# [RECORD SET]
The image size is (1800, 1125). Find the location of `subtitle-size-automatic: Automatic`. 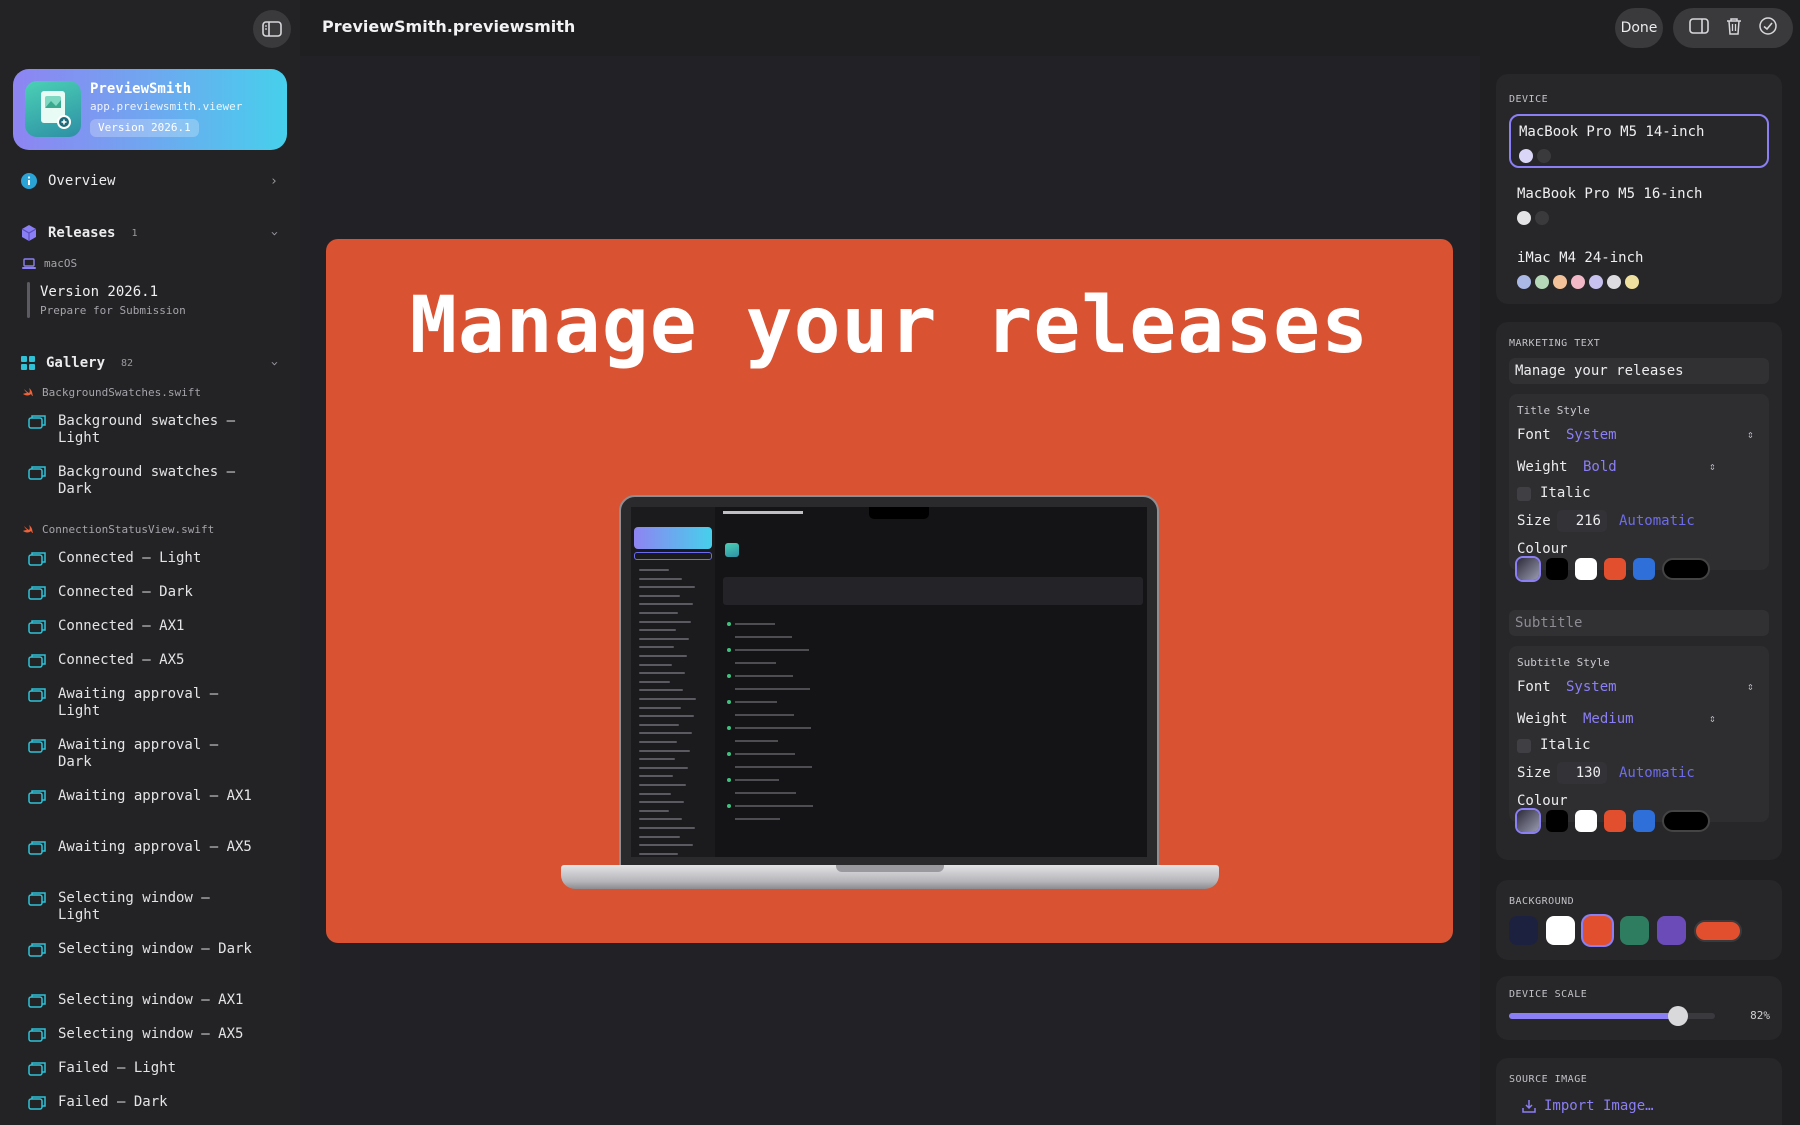

subtitle-size-automatic: Automatic is located at coordinates (1657, 773).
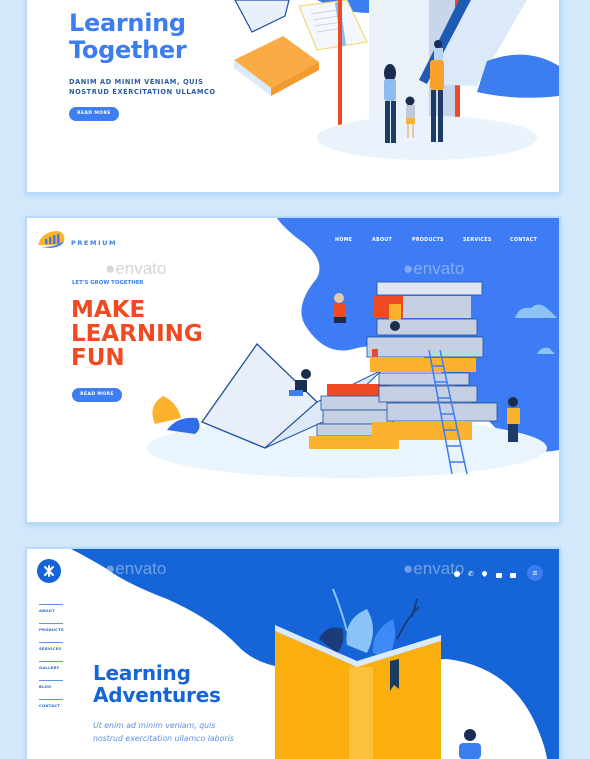 The height and width of the screenshot is (759, 590). Describe the element at coordinates (51, 704) in the screenshot. I see `sidebar-nav-contact: CONTACT` at that location.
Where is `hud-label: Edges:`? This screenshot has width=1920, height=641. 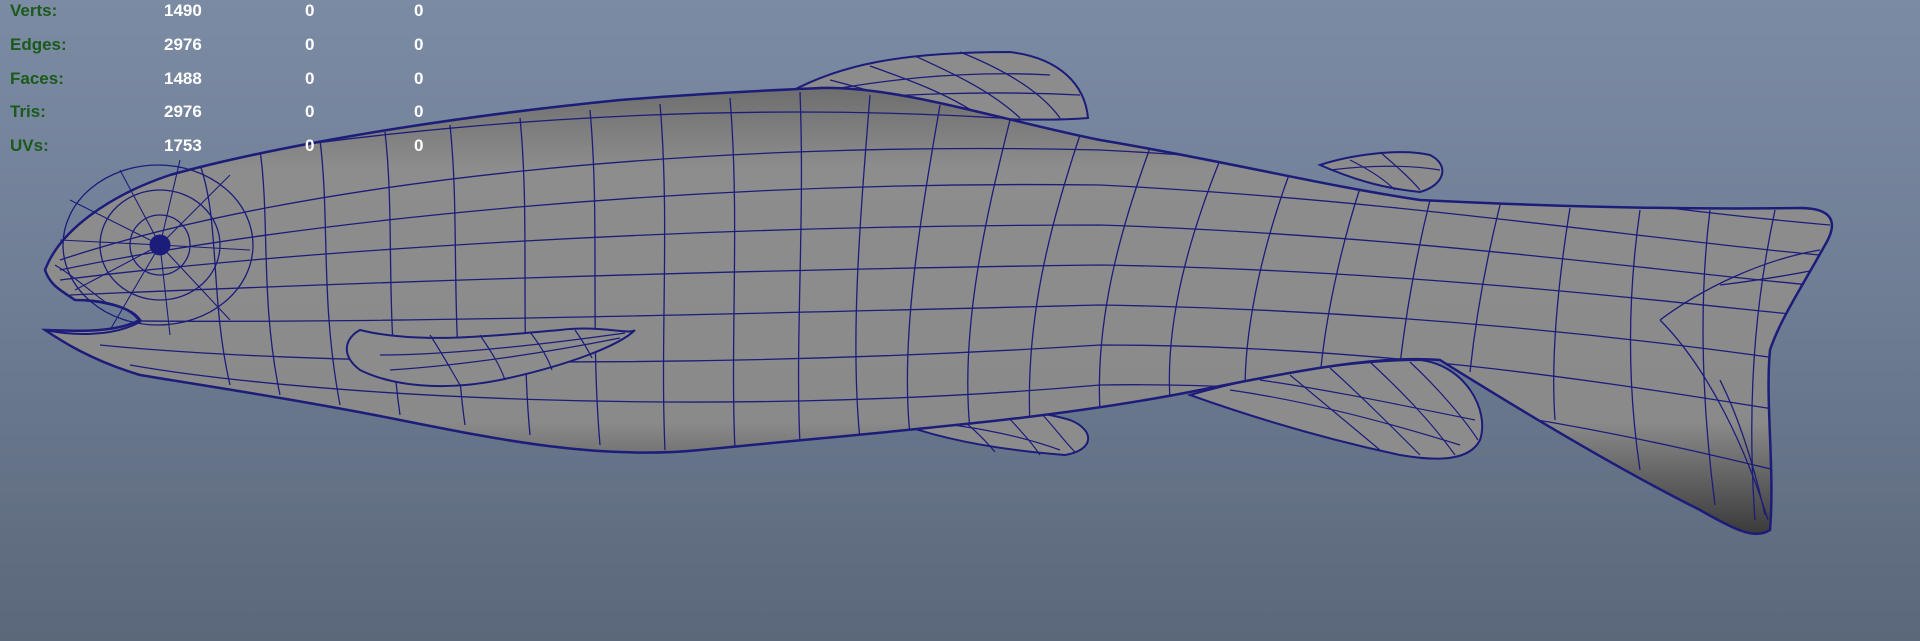
hud-label: Edges: is located at coordinates (38, 44).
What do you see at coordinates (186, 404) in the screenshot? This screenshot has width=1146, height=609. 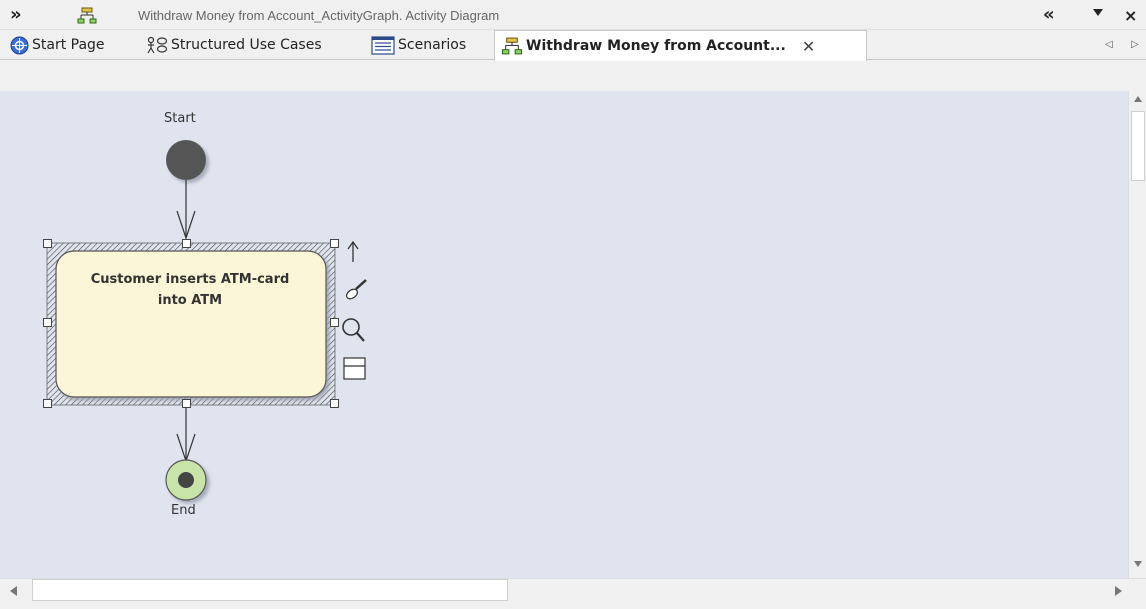 I see `resize-handle-bottom` at bounding box center [186, 404].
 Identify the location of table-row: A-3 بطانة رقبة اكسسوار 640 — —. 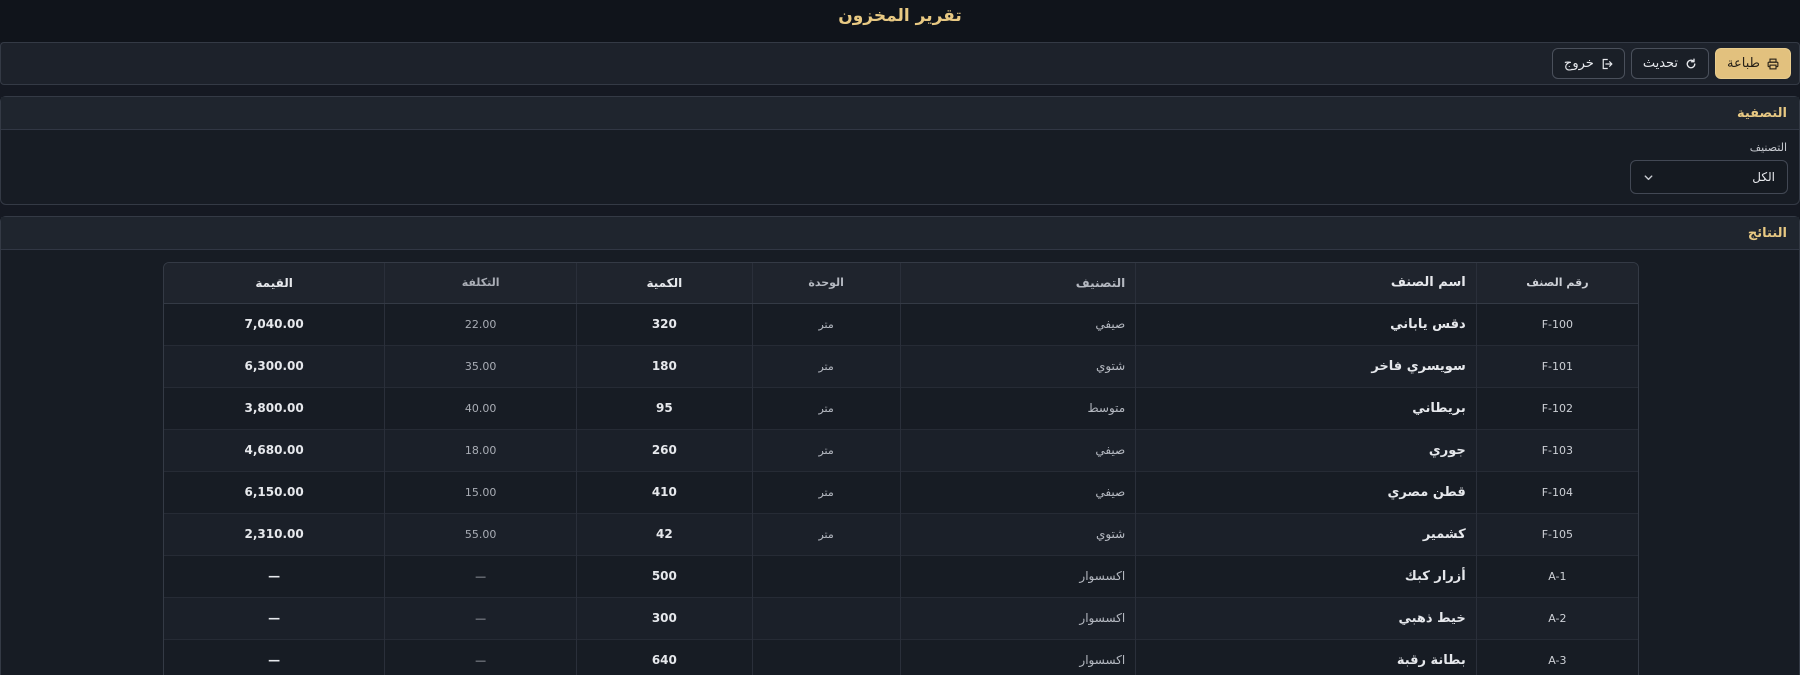
(901, 656).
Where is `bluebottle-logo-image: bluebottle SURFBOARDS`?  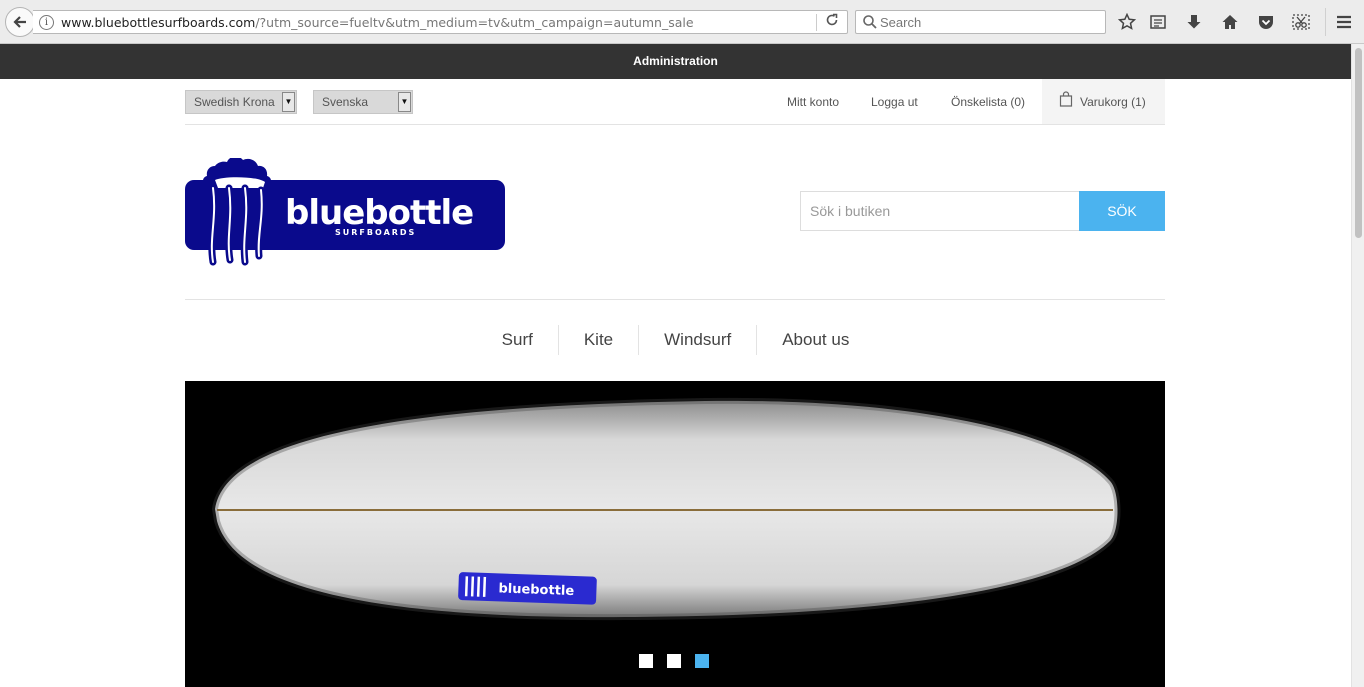
bluebottle-logo-image: bluebottle SURFBOARDS is located at coordinates (345, 211).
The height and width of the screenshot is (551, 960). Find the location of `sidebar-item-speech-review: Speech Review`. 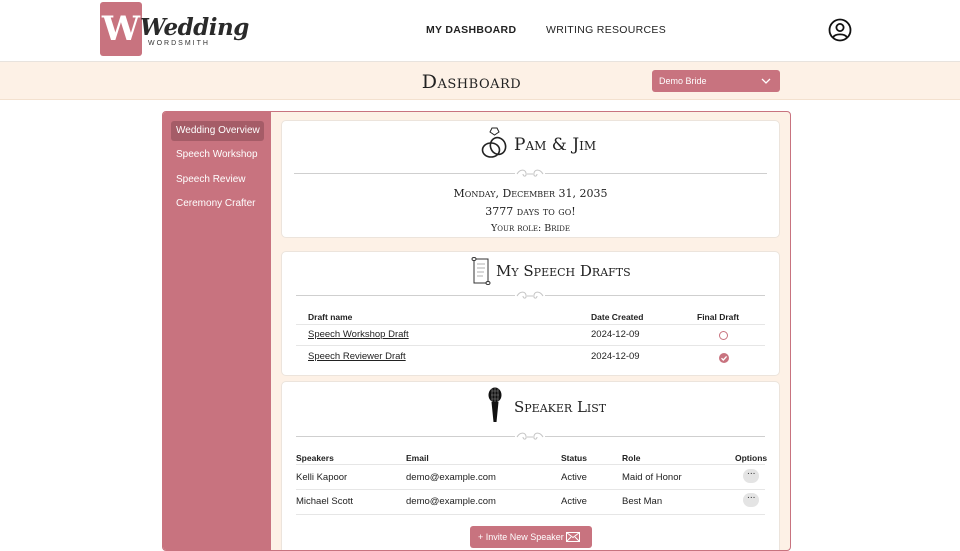

sidebar-item-speech-review: Speech Review is located at coordinates (218, 180).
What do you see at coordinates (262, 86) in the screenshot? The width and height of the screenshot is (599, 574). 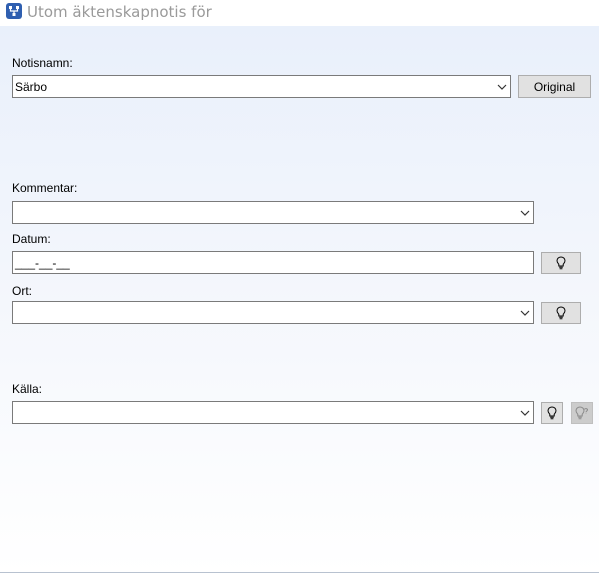 I see `notisnamn-combobox: Särbo` at bounding box center [262, 86].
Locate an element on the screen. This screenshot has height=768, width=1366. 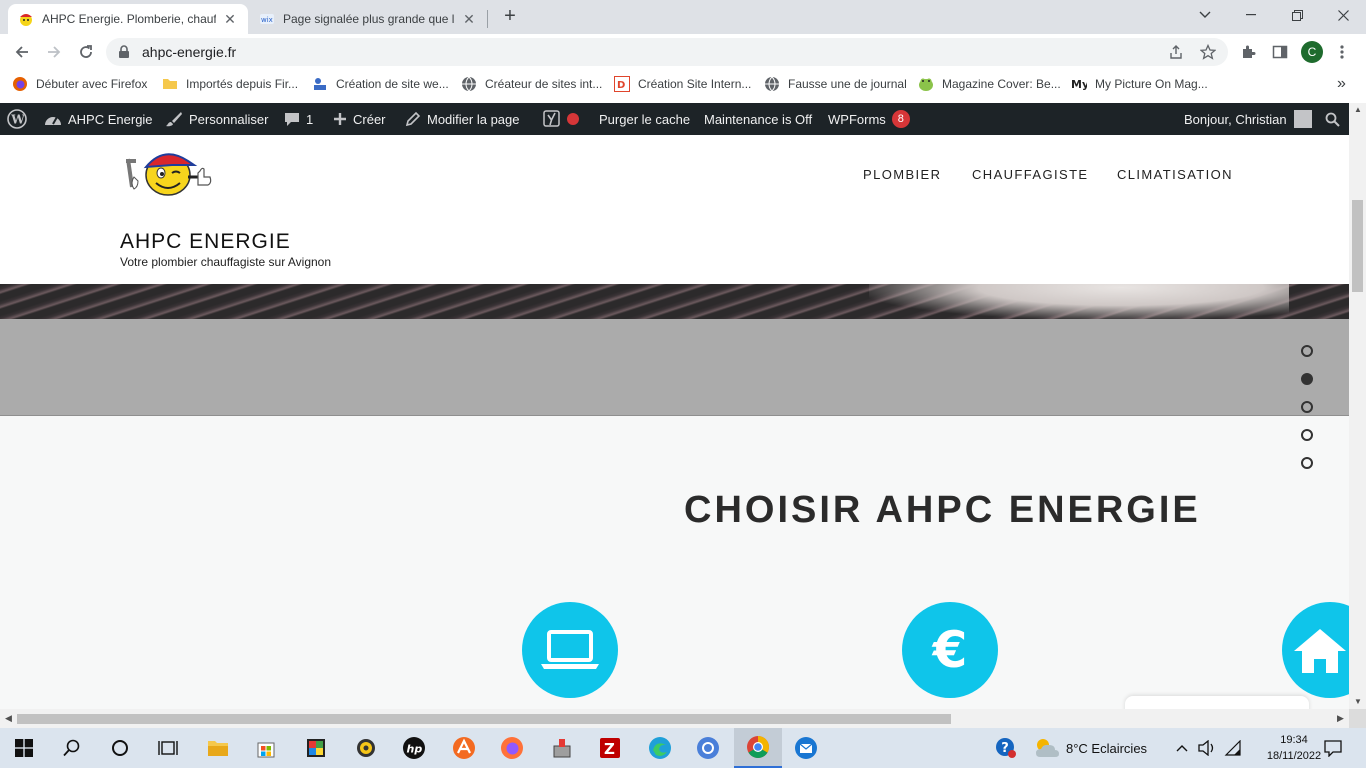
purge-cache-link: Purger le cache is located at coordinates (644, 119).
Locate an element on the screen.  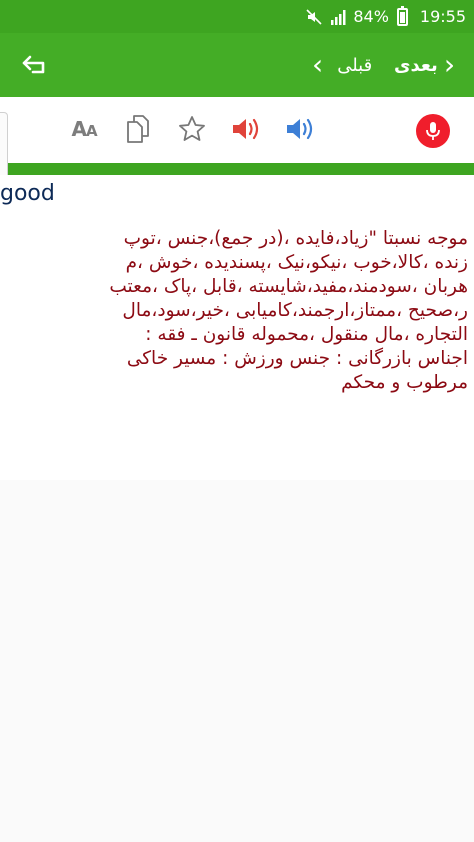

# [WHAT YOU WILL DO]
Reproduce the items word for word, beginning at the very start and ending with the line that contains "The height and width of the screenshot is (759, 590).". Leave out the pictures.

# [EXPECTED ANSWER]
The image size is (1800, 1125). Find the location of `subtitle-size-automatic: Automatic`. 

subtitle-size-automatic: Automatic is located at coordinates (1657, 773).
 The height and width of the screenshot is (759, 590). Describe the element at coordinates (51, 704) in the screenshot. I see `sidebar-nav-contact: CONTACT` at that location.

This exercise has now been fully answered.